The CHK1 gene is involved in seven canonical pathways: DNA damage response and BRCA1 gene, AHR signaling, ATM signaling, G2/M DNA damage checkpoint, role of CHK proteins in cell-cycle checkpoint, molecular mechanisms of cancer, and P53 signaling. The CHK protein is required for checkpoint-mediated cell-cycle arrest in response to DNA damage and is found in association with unreplicated DNA. ATM and ATR phosphorylate the CHK1 protein, and this results in enhanced CHK1 kinase activity. CDC25C is a protein phosphatase and a direct target of CHK1. In the absence of CHK1, CDC25C will dephosphorylate CDC2 and allow the cells to proceed through mitosis. As the activity of CHK1 increases, CDC25C is phosphorylated, which enhances binding to mitotic inhibitor proteins, such as 14–3–3. As a consequence G2/M progression is halted. Further studies are required to determine the levels of proteins and the phosphorylation status of the proteins expressed by the differentially expressed genes identified in this study.

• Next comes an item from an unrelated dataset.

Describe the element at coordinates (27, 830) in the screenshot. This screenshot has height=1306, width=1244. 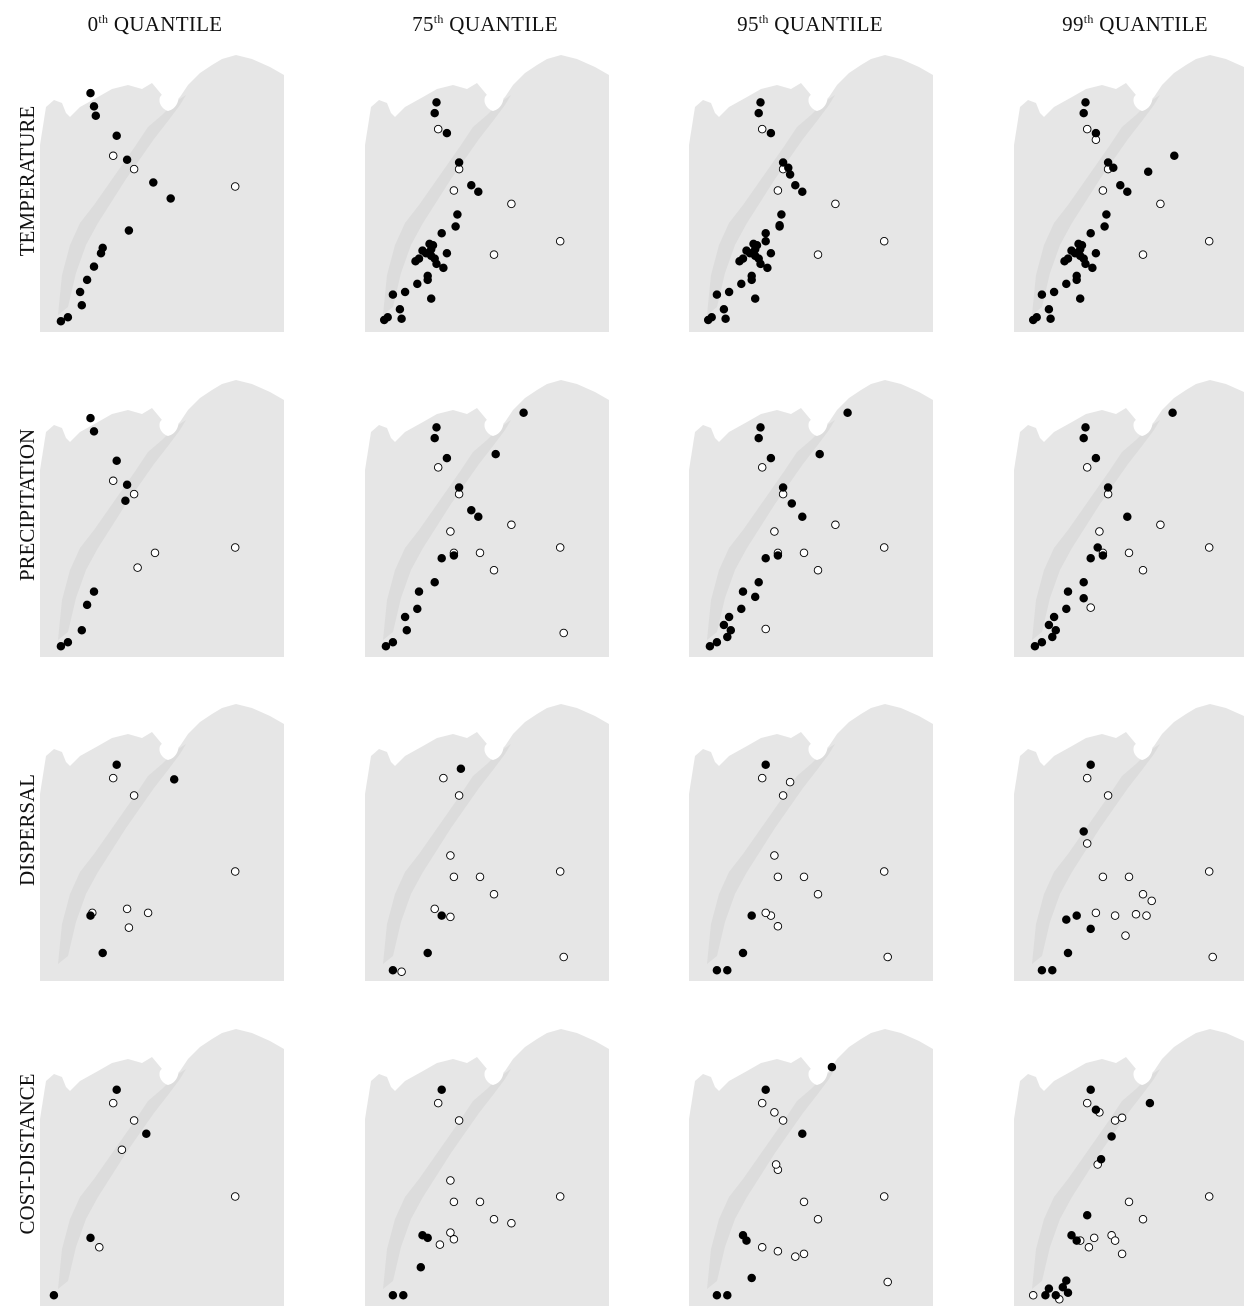
I see `row-header-dispersal: DISPERSAL` at that location.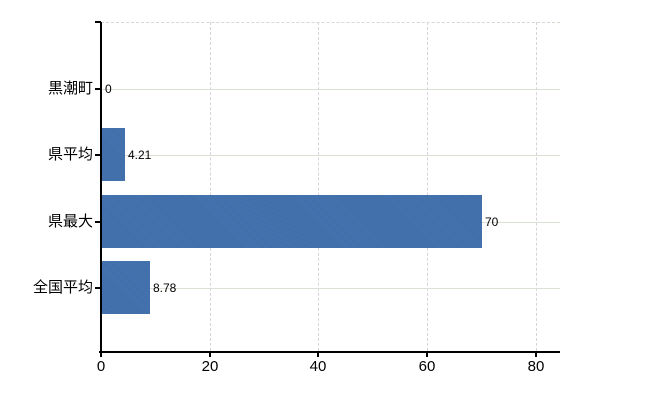  I want to click on x-axis-tick-label-80: 80, so click(536, 366).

The enhanced expression of CHK1 in RB suggests that tumor cells should be arrested and all damage repaired. However, in the absence of functional pRB protein, the cells proceed with mitosis and DNA replication. Following replication of damaged DNA, the tumor cells acquire many mutations and should eventually die. It is interesting to note that multiple genes with the “cell death” molecular function (Table 3) were differentially expressed. As the tumors are not regressed, it indicates that the cell death or apoptosis-related pathway is compromised in these retinoblastoma tumors.

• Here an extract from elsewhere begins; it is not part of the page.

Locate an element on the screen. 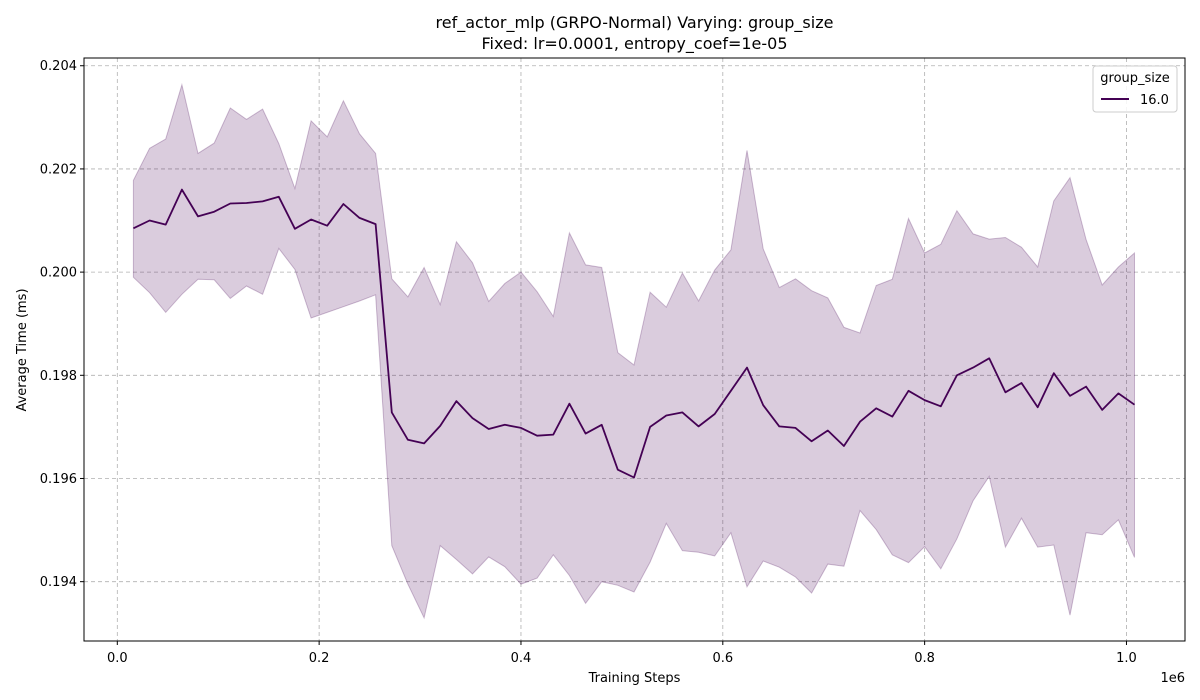 This screenshot has height=700, width=1200. legend-title: group_size is located at coordinates (1134, 78).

The p53 protein, encoded by the TP53 gene, is one of the gatekeepers of cell division and proliferation and is mutated or lost in a many cancers. We found that this gene was not differentially expressed in the retinoblastoma tissue. In addition, there was no mutation in the coding sequences of this gene, thus contraindicating a direct role of TP53-mediated apoptosis in retinoblastoma tumors.

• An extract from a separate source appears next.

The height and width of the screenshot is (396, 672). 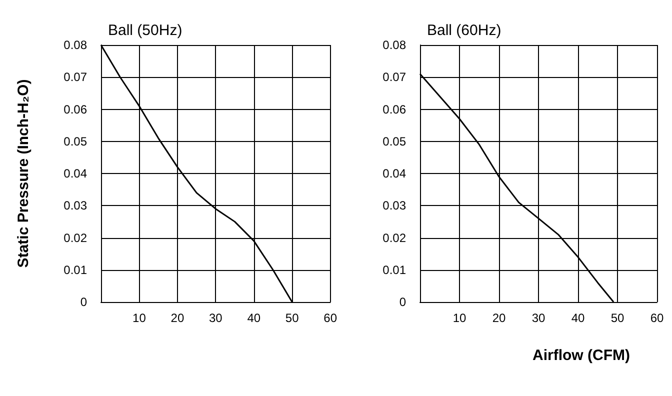 What do you see at coordinates (581, 356) in the screenshot?
I see `x-axis-title: Airflow (CFM)` at bounding box center [581, 356].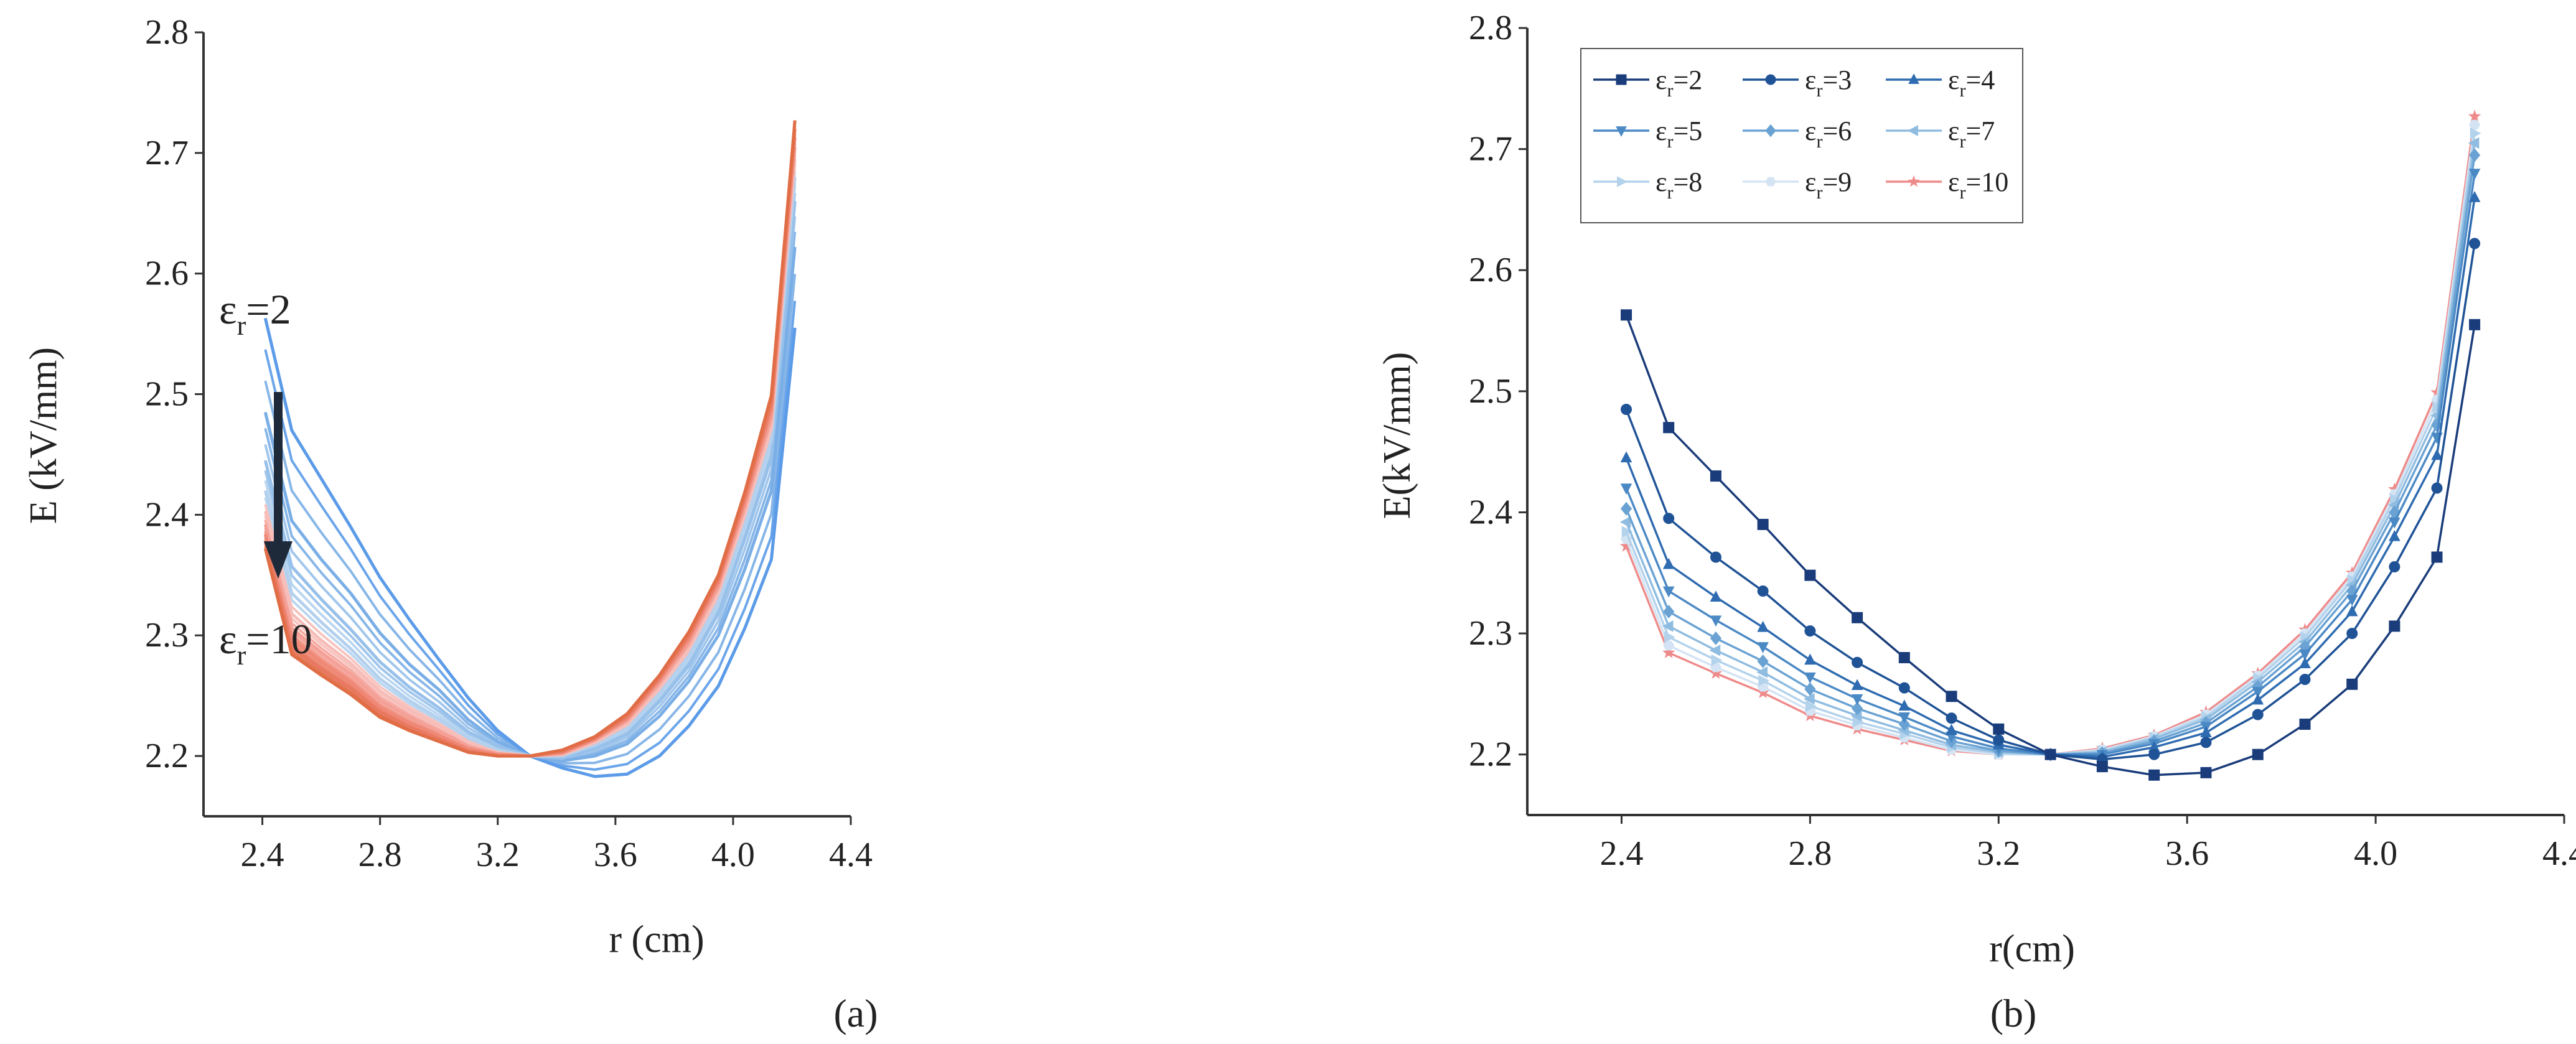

In conclusion, our report partially defines the network of canonical pathways that are deregulated and that distinguish an RB tumor from adjacent normal retina. The differentially expressed genes are known to function in multiple pathways and thus suggest that pRB has multiple roles in cell-cycle control. It is known that pRB regulates the G1/S checkpoint, but this analysis highlights the role of pRB in the G2/M DNA damage checkpoint through novel pathways, including AHR signaling, PLK-mediated mitotic assembly, or purine metabolism pathways. This result was not unexpected since phosphorylated pRB releases the bound E2F family of transcription factors and the many downstream targets of E2F can modulate multiple pathways. In addition, pRB can modulate chromatin structure independent of E2F-binding activities [41], and thus pRB may deregulate genes without an E2F-binding site in their respective promoters. The most important observation is identification of novel pathways deregulated in RB. Currently several drugs are available for therapeutic targeting of the AHR-signaling pathway and the CHK1- and PLK-associated pathways. These drugs are being used in clinical trials for treatment of other cancers and should be investigated for treatment of RB. Many of these differentially expressed genes belong to proliferation pathways. A review article indicated that “the proliferation signature of tumor cells is comprised of cell cycle regulated genes whose pattern of expression is altered because a tumor contains more proliferating cells than the normal” [42]. However, the “proliferation signatures” can be different between different cancers. Therefore, in this manuscript we have defined the “proliferation gene signature of retinoblastoma” and aims to identify drugs that can alter this signature in favor of regression and cure.